Questions to answer:
- 1) In the passage on valve diaphragm sensing, what name is used to distribute the technology of the NASA-designed capacitive proximity sensor?
- 2) According to the passage on valve diaphragm sensing, why does the output of capacitive proximity sensor 110 indicate the position of the diaphragm? Answer in one to three sentences.

Passage shown:
******************************

FIG. 6 illustrates another aspect of the invention in which the position of a diaphragm is sensed or determined by measuring the change in capacitance in a capacitive proximity sensor. FIG. 6 shows a capacitive proximity sensor 110 that is used in a diaphragm valve 112. The valve 112 may be the same as the valve shown in FIGS. 1-4 and therefore is shown only partially and schematically in FIG. 6.

The capacitive proximity sensor 110 may be of the type designed by NASA the technology of which is distributed under the name Capaciflector. This type of sensor works by providing two or more electrical plates together, with a voltage differential between them, to create an electric field around the plates. The electric field extends out and around the sensor. When an object (metal or non-metallic) comes into the field, the field is disrupted, changing the capacitance in an oscillator circuit. The oscillator's amplitude is indicative of the distance between the sensor and the object.

FIG. 6 illustrates a capacitive proximity sensor 110 mounted on a valve bonnet shown schematically and partially at 114. The capacitive proximity sensor 110 includes a plurality of conductive plates or layers 116 interleaved with a plurality of insulating layers 118. Near the valve bonnet 114 is the valve diaphragm 120, which may be metallic or non-metallic. The capacitive proximity sensor 110 and the diaphragm 102 are electrically connected with suitable electronics 122.

The capacitive proximity sensor 110 is electrically driven so that its capacitive coupling field extends in the direction of the diaphragm 120. Movement of the diaphragm 120 causes a proportional change in the capacitive coupling, which results in a change in measured capacitance. The change in capacitance is indicative of the distance between the diaphragm 120 and the sensor 110. Because the sensor 110 is fixed in position in the valve 112, the value of the distance between the sensor and the diaphragm 120, when compared with known values for known positions, is indicative of the position of the diaphragm inside the valve. As a result, the output of the sensor 110 is indicative of diaphragm position. The location and number of plates in the sensor 110 can be optimized to most effectively determine the open, closed, and transient states of the valve.

FIGS. 7-9 illustrate another embodiment of the invention. In this embodiment, multiple strain gauges, of the type discussed above with reference to FIGS. 1-3, are used on a single diaphragm. Specifically, FIG. 7 is a plan view of a diaphragm 130 that forms part of a diaphragm valve of the type discussed above with reference to FIGS. 1-3. The diaphragm 130 has in plan a circular configuration centered on an axis 132. FIG. 7 illustrates but one example of the way in which multiple strain gauges are used on a single diaphragm.

A strain gauge 134 is deposited or disposed by any suitable technique on the non-wetted surface 136 of the diaphragm 130. The strain gauge 134 is placed with its axis oriented perpendicular to a radius 138 of the diaphragm. Another strain gauge 140 is deposited or disposed by any suitable technique on the non-wetted surface 136 of the diaphragm 130. The strain gauge 140 is placed with its axis oriented parallel to a radius 142 of the diaphragm. Additional strain gauges 144 may be distributed about the diaphragm in selected orientations.

FIG. 8 is a schematic cross-sectional view of the diaphragm 130 of FIG. 7 shown in an un-deflected condition. The fluid pressure in the valve acts on the concave (wetted) surface 146 of the diaphragm 130 to place the diaphragm in the un-deflected condition shown in FIG. 8. The fluid pressure imparts a tensile strain on the diaphragm 130 at all points on the diaphragm. As a result, both the strain gauge 134, with its axis oriented perpendicular to the radius 138, and the strain gauge 140 , with its axis oriented parallel to the radius 142, will record a level of strain.

******************************

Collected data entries

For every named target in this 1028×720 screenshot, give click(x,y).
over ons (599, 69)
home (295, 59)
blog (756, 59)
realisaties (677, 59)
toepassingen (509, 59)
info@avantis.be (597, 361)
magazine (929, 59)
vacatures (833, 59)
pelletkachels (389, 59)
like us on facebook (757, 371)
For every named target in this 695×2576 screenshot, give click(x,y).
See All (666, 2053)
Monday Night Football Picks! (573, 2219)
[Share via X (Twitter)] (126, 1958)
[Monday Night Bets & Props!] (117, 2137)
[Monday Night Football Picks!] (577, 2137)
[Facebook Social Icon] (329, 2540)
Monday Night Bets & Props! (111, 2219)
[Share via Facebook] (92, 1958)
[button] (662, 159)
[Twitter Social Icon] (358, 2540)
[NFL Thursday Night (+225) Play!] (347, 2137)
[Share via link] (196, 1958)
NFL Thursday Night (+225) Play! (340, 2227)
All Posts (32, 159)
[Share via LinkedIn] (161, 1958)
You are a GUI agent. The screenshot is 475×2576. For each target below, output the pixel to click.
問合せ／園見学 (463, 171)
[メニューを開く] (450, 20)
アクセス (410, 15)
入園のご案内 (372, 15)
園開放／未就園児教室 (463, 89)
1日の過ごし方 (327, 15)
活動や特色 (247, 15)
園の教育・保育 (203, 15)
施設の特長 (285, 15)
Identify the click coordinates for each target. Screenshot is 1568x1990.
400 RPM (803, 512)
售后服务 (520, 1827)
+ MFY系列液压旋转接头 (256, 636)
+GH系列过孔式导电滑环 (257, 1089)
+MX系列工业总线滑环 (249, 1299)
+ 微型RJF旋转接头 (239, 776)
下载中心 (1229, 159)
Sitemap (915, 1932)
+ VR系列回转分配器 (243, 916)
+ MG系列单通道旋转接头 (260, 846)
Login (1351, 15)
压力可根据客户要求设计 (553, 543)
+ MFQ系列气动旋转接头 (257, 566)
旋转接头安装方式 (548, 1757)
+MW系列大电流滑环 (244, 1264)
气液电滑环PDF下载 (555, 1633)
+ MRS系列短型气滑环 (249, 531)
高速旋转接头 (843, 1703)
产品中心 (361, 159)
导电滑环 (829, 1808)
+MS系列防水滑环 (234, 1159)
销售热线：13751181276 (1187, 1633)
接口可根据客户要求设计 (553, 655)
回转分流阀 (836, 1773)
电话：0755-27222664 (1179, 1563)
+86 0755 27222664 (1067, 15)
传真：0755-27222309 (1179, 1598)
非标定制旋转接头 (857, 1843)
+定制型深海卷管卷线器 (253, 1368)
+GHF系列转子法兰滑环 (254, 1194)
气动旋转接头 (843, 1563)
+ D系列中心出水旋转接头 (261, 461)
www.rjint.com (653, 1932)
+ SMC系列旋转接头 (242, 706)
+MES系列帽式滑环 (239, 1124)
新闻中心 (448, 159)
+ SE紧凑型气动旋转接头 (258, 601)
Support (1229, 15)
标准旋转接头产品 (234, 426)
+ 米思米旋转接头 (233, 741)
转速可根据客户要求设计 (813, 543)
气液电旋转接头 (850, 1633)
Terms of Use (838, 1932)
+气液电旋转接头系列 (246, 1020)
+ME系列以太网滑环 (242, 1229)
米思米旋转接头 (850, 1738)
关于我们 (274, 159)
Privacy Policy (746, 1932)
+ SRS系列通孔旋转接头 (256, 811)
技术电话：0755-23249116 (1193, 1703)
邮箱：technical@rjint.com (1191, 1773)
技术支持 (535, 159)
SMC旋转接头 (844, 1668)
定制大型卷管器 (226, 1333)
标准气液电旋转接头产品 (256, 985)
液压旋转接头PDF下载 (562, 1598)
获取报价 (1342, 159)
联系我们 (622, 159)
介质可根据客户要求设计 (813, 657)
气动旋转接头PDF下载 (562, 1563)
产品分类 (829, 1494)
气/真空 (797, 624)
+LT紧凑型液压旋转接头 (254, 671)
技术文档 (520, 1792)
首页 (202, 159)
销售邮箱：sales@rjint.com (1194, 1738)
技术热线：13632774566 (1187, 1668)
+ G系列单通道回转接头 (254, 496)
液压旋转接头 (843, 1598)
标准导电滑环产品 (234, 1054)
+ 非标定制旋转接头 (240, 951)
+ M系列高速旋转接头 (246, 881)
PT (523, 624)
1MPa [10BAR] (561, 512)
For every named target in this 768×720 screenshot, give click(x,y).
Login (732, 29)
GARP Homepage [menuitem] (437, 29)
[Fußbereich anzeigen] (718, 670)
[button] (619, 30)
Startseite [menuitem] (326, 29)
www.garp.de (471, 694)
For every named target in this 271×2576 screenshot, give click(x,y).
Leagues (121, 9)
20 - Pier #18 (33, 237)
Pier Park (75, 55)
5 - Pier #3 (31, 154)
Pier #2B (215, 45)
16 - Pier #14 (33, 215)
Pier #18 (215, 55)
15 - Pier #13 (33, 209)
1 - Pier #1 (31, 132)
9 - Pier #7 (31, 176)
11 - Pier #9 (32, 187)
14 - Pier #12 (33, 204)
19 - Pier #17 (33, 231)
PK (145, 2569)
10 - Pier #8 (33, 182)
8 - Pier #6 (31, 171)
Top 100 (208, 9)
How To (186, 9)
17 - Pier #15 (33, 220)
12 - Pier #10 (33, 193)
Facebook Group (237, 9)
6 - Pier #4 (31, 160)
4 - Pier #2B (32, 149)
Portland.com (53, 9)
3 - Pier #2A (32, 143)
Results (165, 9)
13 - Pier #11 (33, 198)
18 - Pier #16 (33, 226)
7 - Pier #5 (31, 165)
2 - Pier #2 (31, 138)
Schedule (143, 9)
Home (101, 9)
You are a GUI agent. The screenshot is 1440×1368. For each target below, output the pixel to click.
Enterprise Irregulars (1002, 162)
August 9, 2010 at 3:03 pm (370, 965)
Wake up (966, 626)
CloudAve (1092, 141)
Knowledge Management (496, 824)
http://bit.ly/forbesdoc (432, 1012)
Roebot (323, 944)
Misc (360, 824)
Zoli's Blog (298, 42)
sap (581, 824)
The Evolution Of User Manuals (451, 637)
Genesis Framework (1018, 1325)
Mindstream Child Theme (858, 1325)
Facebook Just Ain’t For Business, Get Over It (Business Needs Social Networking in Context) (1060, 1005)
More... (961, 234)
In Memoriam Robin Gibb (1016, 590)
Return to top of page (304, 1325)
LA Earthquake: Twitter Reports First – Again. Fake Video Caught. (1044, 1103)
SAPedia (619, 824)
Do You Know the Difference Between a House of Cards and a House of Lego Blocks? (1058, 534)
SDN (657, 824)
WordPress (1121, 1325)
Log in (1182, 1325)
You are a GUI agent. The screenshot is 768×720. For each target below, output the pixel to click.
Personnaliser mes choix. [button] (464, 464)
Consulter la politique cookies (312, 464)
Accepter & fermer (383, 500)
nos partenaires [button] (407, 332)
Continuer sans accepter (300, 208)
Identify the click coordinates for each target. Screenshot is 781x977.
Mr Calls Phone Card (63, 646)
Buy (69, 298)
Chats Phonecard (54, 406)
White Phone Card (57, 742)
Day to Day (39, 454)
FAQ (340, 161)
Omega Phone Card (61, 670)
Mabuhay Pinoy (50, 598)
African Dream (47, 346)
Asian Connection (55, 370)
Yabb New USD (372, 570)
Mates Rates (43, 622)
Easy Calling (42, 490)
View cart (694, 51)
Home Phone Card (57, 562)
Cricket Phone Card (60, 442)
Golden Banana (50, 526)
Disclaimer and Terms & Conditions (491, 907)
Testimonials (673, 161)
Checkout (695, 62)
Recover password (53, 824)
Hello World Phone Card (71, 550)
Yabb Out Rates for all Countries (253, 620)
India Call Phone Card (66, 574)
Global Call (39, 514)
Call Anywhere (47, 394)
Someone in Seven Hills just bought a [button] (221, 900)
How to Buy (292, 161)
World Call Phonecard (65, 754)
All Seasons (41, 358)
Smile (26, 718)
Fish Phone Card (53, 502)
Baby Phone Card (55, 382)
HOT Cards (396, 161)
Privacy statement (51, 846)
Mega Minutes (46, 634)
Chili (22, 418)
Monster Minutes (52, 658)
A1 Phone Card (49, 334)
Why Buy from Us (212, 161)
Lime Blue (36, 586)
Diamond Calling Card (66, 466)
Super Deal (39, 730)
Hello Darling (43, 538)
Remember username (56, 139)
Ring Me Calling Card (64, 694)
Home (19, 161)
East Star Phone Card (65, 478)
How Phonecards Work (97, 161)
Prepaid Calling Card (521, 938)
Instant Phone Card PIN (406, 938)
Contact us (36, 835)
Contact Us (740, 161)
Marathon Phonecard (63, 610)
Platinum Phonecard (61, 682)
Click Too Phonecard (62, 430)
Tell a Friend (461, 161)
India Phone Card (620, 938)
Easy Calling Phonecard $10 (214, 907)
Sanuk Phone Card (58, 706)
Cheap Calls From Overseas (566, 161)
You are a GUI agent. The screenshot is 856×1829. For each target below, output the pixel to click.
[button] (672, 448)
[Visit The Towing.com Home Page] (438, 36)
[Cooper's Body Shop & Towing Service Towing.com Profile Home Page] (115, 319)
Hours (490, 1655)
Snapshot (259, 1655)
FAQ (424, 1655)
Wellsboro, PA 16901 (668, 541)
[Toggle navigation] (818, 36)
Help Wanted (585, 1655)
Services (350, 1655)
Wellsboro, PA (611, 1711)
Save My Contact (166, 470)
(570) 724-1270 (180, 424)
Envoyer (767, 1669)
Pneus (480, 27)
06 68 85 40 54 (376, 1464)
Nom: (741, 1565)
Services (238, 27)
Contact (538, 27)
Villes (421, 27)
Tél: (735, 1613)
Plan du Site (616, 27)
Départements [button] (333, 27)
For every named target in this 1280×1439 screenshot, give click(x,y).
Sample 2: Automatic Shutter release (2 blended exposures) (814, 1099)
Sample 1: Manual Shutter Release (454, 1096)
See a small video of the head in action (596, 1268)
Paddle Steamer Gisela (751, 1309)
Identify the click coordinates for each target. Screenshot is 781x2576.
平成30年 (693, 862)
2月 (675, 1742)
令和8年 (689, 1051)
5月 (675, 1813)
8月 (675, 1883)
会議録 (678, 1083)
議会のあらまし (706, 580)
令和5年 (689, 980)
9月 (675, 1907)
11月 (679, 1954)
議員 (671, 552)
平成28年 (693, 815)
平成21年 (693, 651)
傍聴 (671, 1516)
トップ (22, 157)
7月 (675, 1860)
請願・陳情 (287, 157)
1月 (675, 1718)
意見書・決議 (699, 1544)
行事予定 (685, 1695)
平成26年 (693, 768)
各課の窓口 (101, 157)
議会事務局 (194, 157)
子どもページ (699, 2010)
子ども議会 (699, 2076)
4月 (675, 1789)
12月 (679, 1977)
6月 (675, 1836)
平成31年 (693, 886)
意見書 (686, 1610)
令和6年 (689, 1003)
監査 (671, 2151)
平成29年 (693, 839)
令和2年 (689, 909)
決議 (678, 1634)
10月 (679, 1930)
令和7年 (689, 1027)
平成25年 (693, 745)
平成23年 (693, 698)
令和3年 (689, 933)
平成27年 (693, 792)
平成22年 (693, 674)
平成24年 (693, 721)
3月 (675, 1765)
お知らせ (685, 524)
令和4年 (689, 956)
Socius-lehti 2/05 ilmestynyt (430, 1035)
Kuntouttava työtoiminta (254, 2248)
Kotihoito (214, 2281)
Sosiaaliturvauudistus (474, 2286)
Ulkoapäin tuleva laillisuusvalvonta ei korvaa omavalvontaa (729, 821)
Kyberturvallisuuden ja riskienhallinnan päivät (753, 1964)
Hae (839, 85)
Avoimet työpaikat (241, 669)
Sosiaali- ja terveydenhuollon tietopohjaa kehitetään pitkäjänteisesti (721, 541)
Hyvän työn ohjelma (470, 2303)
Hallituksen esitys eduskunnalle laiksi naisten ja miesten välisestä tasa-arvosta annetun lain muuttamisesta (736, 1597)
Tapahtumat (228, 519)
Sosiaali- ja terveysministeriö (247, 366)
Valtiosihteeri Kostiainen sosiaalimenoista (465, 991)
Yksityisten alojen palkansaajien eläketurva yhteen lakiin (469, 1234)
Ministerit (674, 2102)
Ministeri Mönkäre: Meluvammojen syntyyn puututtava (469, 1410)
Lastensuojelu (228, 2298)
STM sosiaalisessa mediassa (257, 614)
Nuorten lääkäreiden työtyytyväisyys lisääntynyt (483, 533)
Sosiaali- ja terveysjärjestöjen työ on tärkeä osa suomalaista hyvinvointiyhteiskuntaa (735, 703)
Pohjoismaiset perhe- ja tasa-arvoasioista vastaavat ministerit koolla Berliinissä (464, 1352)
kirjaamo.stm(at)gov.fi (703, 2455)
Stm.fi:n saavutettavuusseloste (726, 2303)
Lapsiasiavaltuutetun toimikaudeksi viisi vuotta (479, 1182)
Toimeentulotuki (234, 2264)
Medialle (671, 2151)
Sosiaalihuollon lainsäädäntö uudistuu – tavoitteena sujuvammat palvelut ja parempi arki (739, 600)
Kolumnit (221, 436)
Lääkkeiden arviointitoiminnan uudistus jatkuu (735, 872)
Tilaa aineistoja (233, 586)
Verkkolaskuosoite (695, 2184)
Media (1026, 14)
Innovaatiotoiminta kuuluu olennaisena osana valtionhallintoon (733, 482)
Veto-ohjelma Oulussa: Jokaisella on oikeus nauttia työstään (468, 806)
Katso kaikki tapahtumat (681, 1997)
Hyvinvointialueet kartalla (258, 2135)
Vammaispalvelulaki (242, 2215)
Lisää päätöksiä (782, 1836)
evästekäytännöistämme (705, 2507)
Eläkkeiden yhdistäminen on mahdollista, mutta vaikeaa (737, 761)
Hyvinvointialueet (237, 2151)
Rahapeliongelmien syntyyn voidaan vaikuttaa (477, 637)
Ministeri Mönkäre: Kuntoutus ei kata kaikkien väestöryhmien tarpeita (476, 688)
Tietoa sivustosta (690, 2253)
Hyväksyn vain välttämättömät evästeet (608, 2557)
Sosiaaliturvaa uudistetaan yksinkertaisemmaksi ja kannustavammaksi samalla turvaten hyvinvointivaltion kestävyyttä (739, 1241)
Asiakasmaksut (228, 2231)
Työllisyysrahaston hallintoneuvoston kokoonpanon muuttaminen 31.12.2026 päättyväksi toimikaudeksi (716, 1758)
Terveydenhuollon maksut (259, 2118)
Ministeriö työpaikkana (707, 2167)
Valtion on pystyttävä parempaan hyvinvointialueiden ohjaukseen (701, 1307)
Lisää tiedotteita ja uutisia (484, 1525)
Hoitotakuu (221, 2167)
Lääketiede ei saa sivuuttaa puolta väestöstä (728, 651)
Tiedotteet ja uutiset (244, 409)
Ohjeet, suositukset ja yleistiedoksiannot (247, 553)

******************************

Solutions for each task:
- 1) Capaciflector.

- 2) Sensor 110 is fixed in position in the valve, so the change in capacitance shows the distance between the sensor and diaphragm 120. Comparing that distance with known values for known positions shows where the diaphragm is inside the valve.